STOP SLAVE [thread_types]thread_types:    [thread_type [, thread_type] ... ]thread_type: IO_THREAD | SQL_THREAD

Stops the slave threads. STOP SLAVE requires the SUPER privilege. Recommended best practice is to execute STOP SLAVE on the slave before stopping the slave server (see Section 5.1.12, "The Shutdown Process", for more information).

When using the row-based logging format: You should execute STOP SLAVE or STOP SLAVE SQL_THREAD on the slave prior to shutting down the slave server if you are replicating any tables that use a nontransactional storage engine (see the Note later in this section).

Like START SLAVE, this statement may be used with the IO_THREAD and SQL_THREAD options to name the thread or threads to be stopped.

In MySQL 5.7, STOP SLAVE causes an implicit commit of an ongoing transaction.

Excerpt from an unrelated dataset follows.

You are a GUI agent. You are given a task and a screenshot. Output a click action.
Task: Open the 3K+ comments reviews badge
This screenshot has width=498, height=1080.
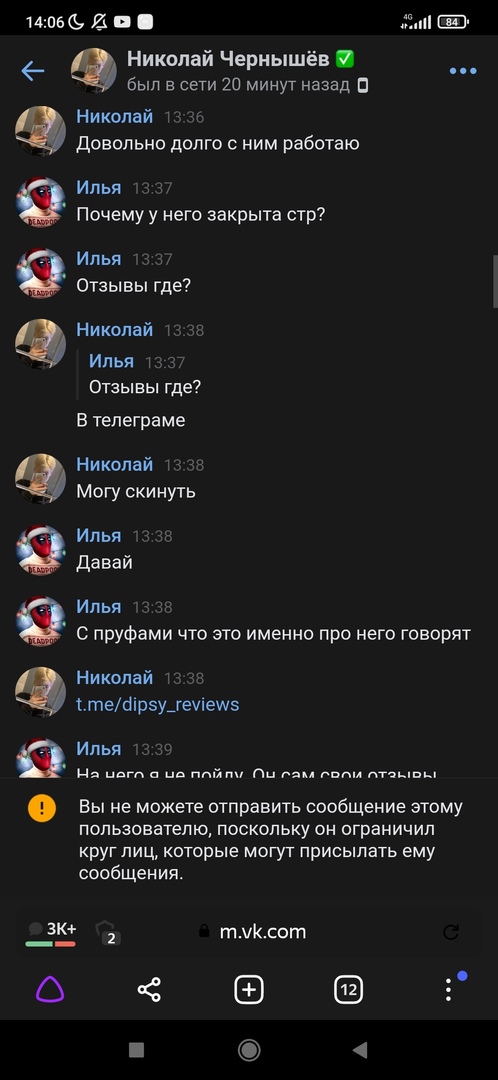point(52,933)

See Section 13.3.3, "Statements That Cause an Implicit Commit".

Beginning with MySQL 5.7.1, gtid_next must be set to AUTOMATIC before issuing this statement (Bug #16062608).


In MySQL 5.7, STOP SLAVE waits until the current replication event group affecting one or more nontransactional tables has finished executing (if there is any such replication group), or until the user issues a KILL QUERY or KILL CONNECTION statement. (Bug #319, Bug #38205)

In very old versions of MySQL (before 4.0.5), this statement was called SLAVE STOP. In MySQL 5.7, that syntax produces an error.